Raynaud’s phenomenon is a common condition that affects the blood supply to certain parts of the body, usually the fingers and toes.

It is often also referred to as Raynaud’s syndrome, Raynaud’s disease or just Raynaud's.

Why does it happen?

The condition occurs because your blood vessels go into a temporary spasm which blocks the flow of blood. This causes the affected area to change colour to white, then blue and then red as the blood flow returns.

Raynaud’s is usually triggered by cold temperatures or by anxiety or stress.

You may also experience pain, numbness and pins and needles in the affected body parts. Symptoms can last from a few minutes to several hours.

It is not a serious threat to your health but can be annoying to live with because it makes fine movements of the fingers difficult. People with Raynaud’s often go for long periods without any symptoms and sometimes the condition goes away altogether.

Read more about the symptoms of Raynaud’s.


In many cases it may be possible to control the symptoms of Raynaud’s yourself by avoiding the cold, wearing gloves and using relaxation techniques when feeling stressed.

Stopping smoking can also help improve symptoms, as smoking can affect your circulation.

If you are unable to control your symptoms yourself, then a medication called nifedipine may be recommended.

Read more about the treating Raynaud’s.

Types of Raynaud's

There are two types of Raynaud's. These are:

  • primary – when the condition develops by itself (this is the most common type)
  • secondary – when it develops in association with another health condition

Most cases of secondary Raynaud’s are associated with conditions that cause the immune system to attack healthy tissue (autoimmune conditions), such as:

  • rheumatoid arthritis: when the immune system attacks the joints causing pain and swelling
  • lupus: when the immune system attacks many different parts of the body causing a range of symptoms, such as tiredness, joint pain and skin rashes

The causes of primary Raynaud’s are unclear. However one in 10 people with primary Raynaud’s will go on to develop a condition associated with secondary Raynaud’s, such as lupus.
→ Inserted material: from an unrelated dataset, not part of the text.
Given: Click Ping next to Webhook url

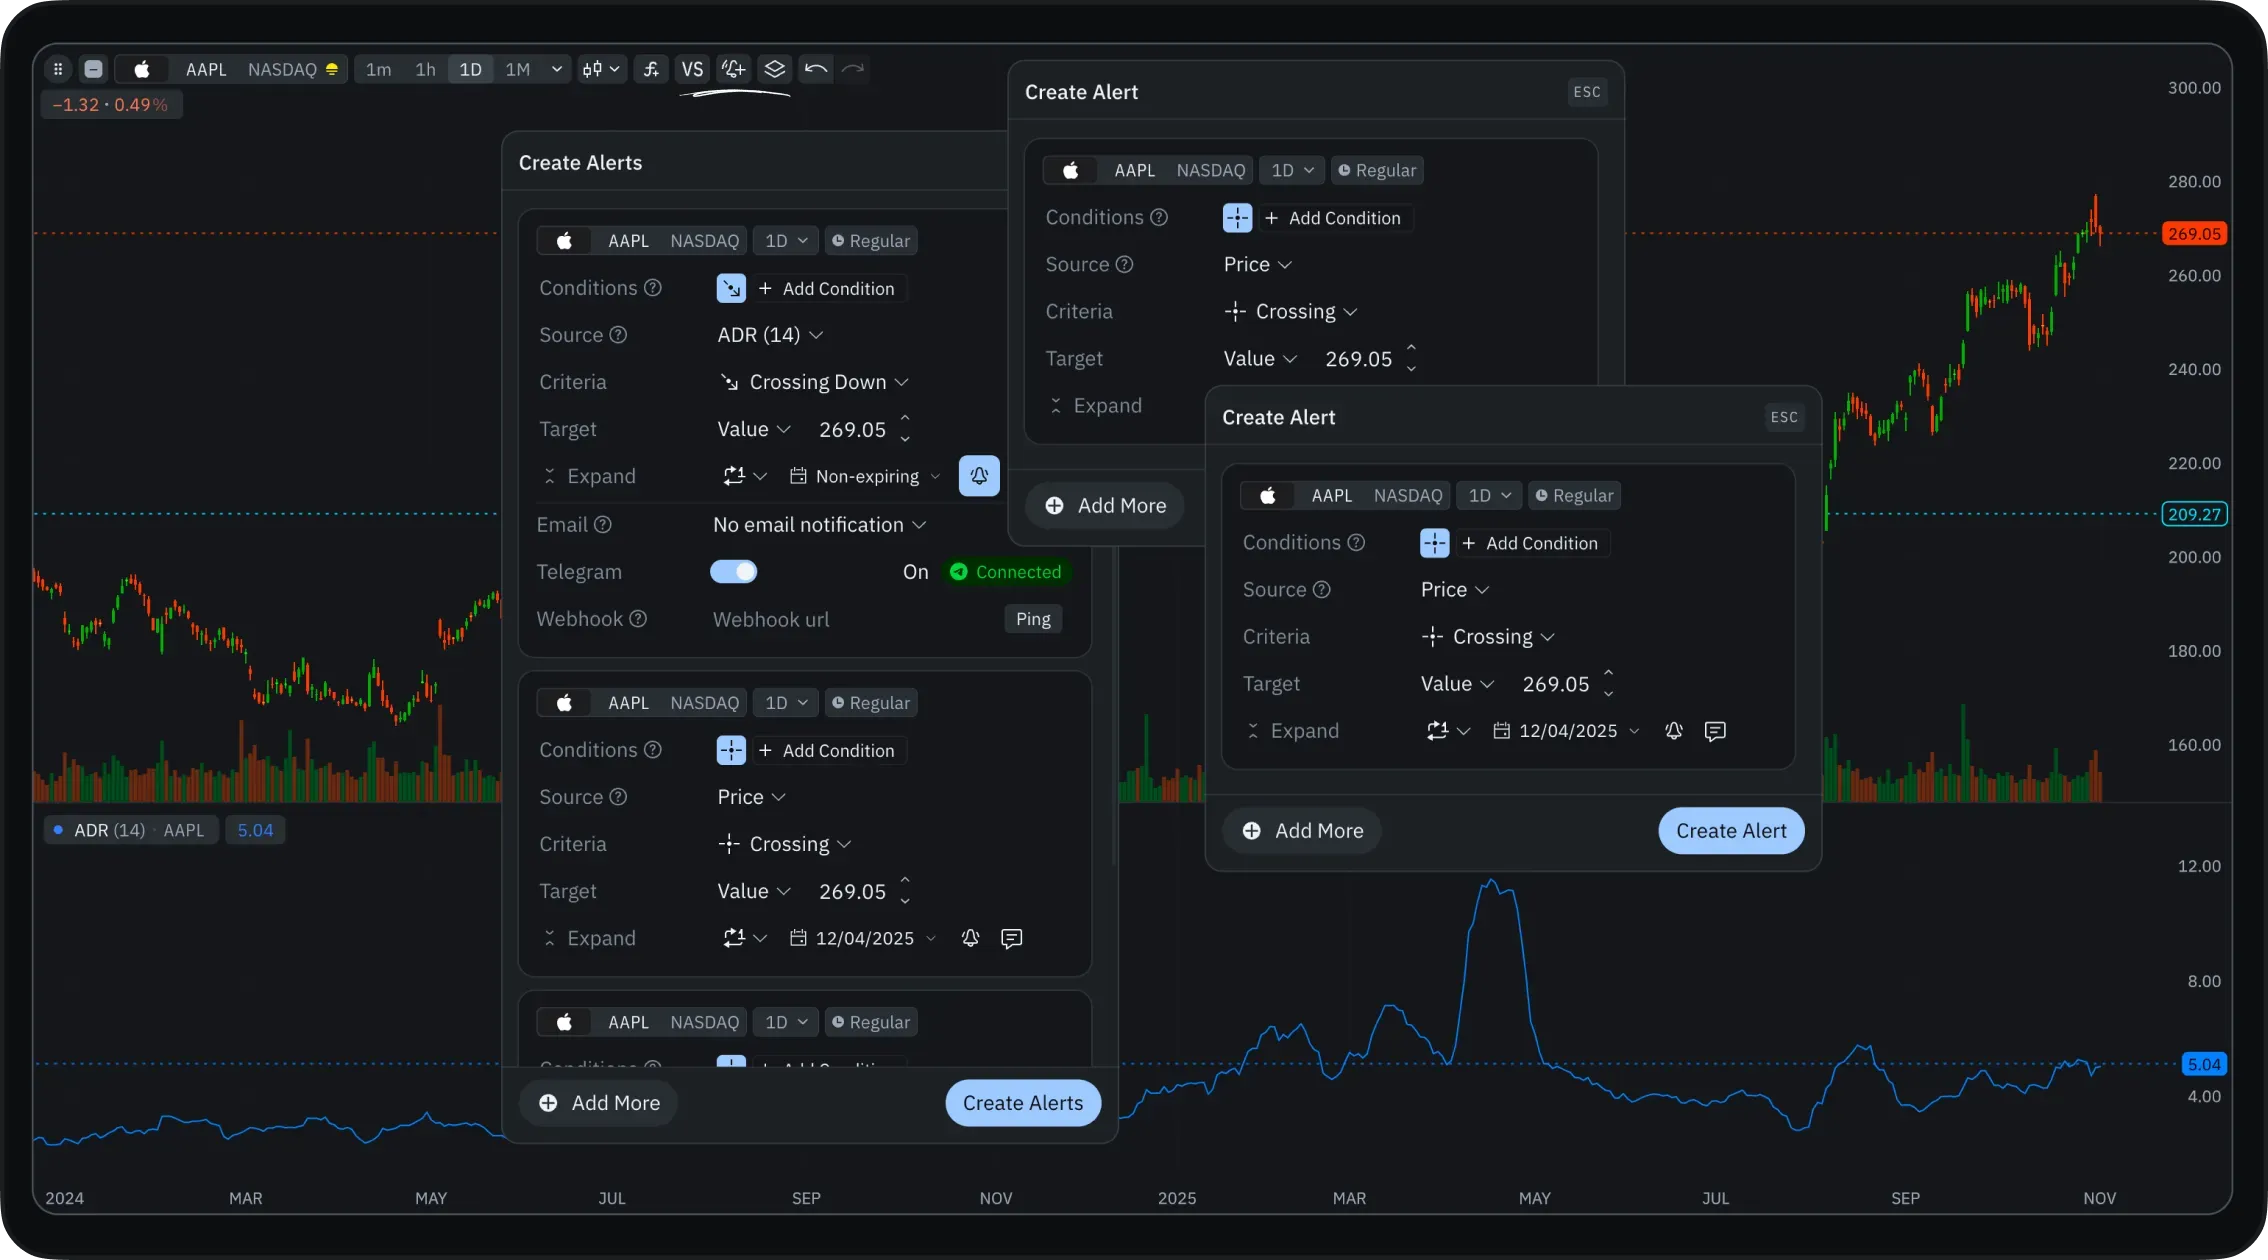Looking at the screenshot, I should 1033,619.
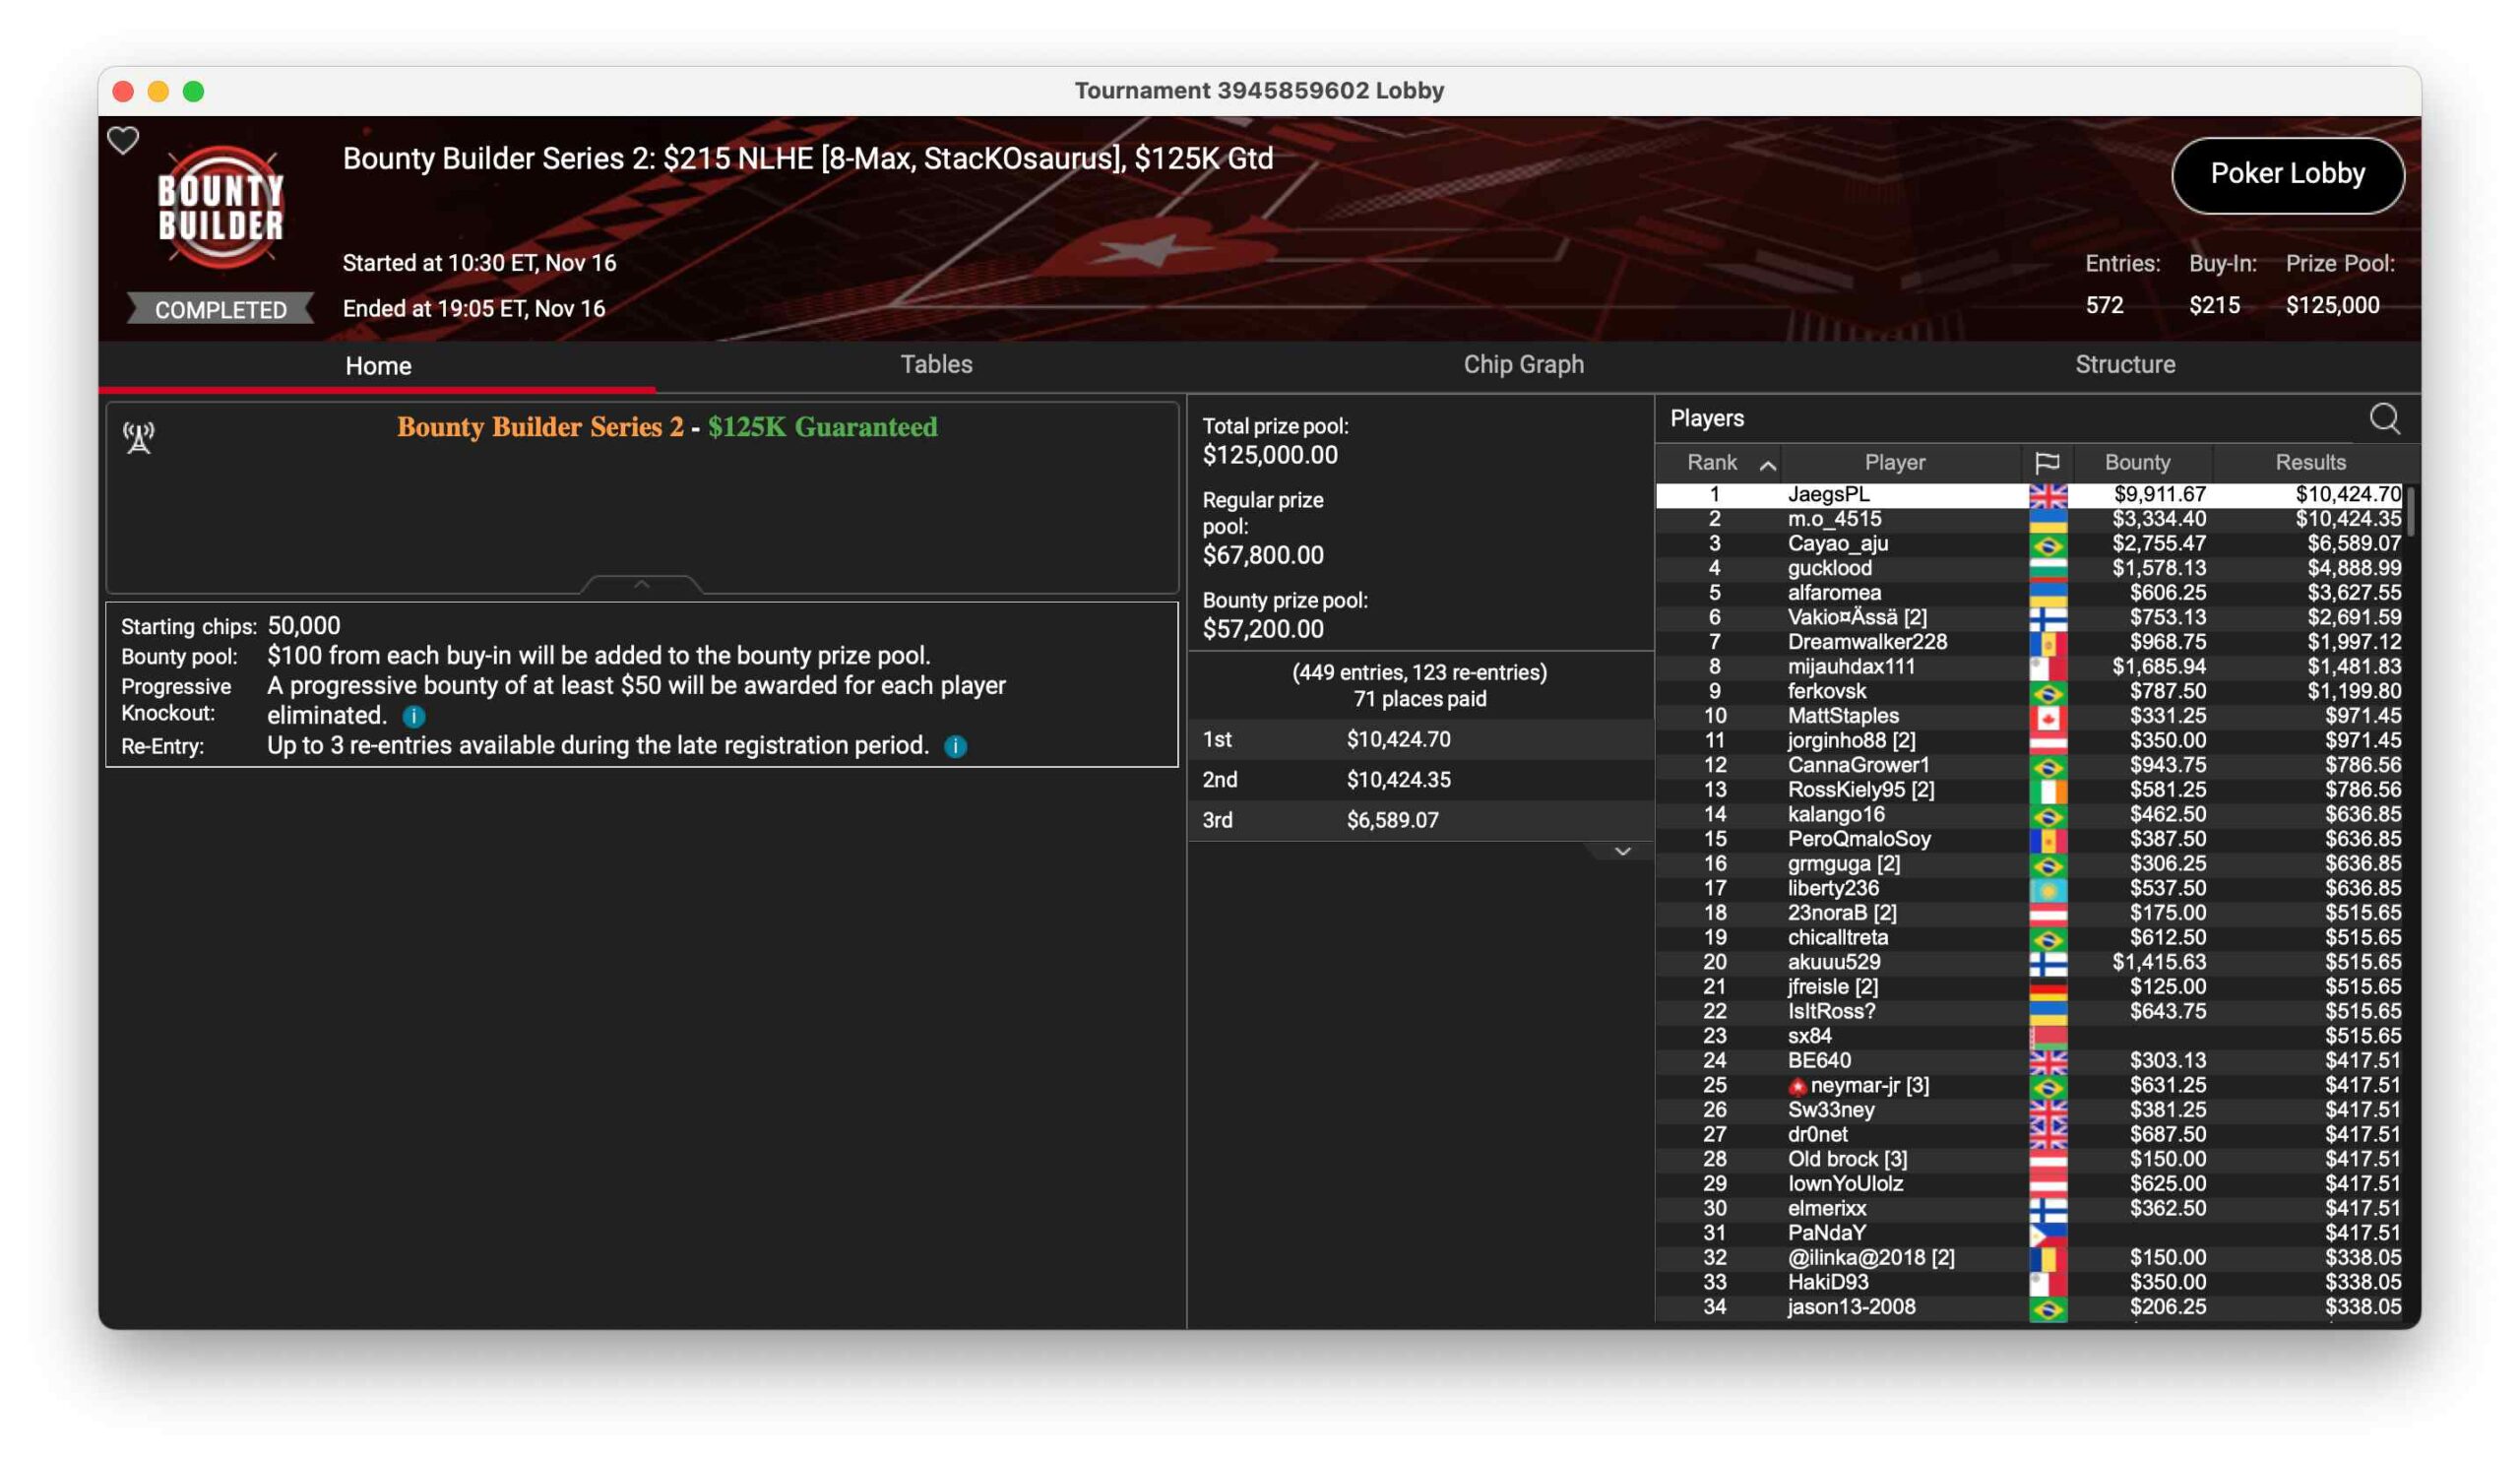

Your GP can help to determine whether you have primary or secondary Raynaud's by examining your symptoms and carrying out blood tests.

Read more about what causes Raynaud’s and diagnosing Raynaud's.

Possible complications

Secondary Raynaud’s can cause a more severe restriction of blood supply so it does carry a higher risk of causing complications such as ulcers, scarring and even tissue death (gangrene) in the most serious cases. However, severe complications are rare.